• [WORK INSTRUCTIONS] For the entries that follow, give the number of lines holding the string "input" and nothing more.

• [MATERIAL FOR THE TASK]
┌──
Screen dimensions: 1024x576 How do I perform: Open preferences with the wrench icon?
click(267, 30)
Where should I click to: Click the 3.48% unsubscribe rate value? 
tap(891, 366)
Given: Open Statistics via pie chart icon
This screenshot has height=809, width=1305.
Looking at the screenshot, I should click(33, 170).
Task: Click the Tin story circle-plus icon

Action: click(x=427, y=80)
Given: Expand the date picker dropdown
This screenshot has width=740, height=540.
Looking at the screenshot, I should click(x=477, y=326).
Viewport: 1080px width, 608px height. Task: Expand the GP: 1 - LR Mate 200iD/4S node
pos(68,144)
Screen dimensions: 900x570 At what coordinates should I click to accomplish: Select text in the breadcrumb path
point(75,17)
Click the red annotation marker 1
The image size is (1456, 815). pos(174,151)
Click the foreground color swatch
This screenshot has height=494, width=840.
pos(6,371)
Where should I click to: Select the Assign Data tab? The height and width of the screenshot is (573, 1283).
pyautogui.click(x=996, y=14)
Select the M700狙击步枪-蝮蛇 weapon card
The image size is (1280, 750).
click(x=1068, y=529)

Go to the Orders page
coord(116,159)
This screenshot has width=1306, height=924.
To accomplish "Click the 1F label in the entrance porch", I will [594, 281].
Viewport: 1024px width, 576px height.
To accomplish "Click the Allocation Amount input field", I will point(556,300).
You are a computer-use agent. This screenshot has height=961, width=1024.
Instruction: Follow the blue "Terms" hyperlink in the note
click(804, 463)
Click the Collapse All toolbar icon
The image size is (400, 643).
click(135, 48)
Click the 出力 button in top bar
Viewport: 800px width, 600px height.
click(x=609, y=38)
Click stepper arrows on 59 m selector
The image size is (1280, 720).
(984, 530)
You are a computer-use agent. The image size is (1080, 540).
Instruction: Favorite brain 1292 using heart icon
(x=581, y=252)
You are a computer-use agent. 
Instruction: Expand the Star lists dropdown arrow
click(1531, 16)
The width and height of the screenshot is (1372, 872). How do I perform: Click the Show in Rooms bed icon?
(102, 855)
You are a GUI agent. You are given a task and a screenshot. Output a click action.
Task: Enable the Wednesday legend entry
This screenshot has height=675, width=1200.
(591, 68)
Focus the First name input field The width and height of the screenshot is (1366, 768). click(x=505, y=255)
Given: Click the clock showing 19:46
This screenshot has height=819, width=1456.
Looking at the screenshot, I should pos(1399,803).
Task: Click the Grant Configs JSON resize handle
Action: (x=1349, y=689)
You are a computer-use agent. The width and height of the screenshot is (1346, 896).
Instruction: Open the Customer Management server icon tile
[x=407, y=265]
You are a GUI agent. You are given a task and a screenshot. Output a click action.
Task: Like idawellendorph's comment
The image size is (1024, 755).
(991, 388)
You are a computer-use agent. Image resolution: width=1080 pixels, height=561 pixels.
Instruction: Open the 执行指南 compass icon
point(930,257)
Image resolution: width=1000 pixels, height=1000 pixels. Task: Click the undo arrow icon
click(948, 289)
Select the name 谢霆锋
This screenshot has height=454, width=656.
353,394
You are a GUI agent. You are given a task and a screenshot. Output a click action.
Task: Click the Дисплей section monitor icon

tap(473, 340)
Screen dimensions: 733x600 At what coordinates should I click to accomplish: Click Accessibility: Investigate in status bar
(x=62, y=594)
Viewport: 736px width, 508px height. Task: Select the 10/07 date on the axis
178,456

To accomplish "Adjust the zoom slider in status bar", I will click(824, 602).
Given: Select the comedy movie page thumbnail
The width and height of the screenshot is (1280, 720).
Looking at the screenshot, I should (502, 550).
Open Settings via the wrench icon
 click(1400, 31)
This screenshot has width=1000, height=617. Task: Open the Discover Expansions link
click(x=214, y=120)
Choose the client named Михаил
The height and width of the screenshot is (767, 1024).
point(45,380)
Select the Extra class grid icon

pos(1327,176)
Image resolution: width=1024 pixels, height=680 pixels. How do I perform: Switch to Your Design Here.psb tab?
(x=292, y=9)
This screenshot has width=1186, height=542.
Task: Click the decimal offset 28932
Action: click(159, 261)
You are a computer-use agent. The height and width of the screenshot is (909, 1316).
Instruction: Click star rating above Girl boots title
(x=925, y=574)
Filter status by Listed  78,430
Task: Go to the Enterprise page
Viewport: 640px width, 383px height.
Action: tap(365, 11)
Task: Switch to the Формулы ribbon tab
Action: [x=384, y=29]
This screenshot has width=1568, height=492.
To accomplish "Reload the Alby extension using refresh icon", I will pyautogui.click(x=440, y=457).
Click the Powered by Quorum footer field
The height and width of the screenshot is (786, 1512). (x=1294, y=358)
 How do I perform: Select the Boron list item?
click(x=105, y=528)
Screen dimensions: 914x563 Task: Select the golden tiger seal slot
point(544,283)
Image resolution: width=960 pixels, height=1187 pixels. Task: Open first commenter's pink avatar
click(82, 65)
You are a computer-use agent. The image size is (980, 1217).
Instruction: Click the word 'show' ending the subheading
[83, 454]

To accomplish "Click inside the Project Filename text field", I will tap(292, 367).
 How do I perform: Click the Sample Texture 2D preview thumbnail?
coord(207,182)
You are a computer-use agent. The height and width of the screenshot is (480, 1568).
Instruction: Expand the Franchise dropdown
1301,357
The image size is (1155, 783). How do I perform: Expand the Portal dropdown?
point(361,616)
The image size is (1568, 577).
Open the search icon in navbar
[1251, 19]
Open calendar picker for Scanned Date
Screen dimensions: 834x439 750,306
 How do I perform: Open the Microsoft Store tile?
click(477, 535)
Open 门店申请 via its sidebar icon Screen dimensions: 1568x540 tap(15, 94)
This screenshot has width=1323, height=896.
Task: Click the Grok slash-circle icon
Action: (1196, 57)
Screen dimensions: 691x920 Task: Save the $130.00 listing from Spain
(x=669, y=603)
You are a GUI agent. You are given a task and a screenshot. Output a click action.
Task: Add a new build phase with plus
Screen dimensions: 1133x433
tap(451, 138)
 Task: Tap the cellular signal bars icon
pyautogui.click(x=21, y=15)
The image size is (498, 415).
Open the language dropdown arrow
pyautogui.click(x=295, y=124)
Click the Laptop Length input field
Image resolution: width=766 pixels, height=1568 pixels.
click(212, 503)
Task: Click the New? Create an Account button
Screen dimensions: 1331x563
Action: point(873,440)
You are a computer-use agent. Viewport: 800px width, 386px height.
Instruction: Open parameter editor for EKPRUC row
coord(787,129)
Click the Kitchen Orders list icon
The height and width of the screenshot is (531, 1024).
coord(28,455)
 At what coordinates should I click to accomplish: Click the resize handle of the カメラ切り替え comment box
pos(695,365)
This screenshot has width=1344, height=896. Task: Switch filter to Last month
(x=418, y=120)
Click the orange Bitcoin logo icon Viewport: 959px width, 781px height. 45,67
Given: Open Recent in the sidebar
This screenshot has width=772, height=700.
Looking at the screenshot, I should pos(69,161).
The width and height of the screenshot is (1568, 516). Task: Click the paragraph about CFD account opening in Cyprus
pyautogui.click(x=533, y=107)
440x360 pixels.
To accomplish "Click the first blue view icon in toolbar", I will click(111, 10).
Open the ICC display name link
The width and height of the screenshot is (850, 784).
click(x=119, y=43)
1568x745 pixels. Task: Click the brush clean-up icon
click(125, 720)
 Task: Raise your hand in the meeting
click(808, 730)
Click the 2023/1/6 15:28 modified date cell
└──
• [SOLUTION BELOW] 3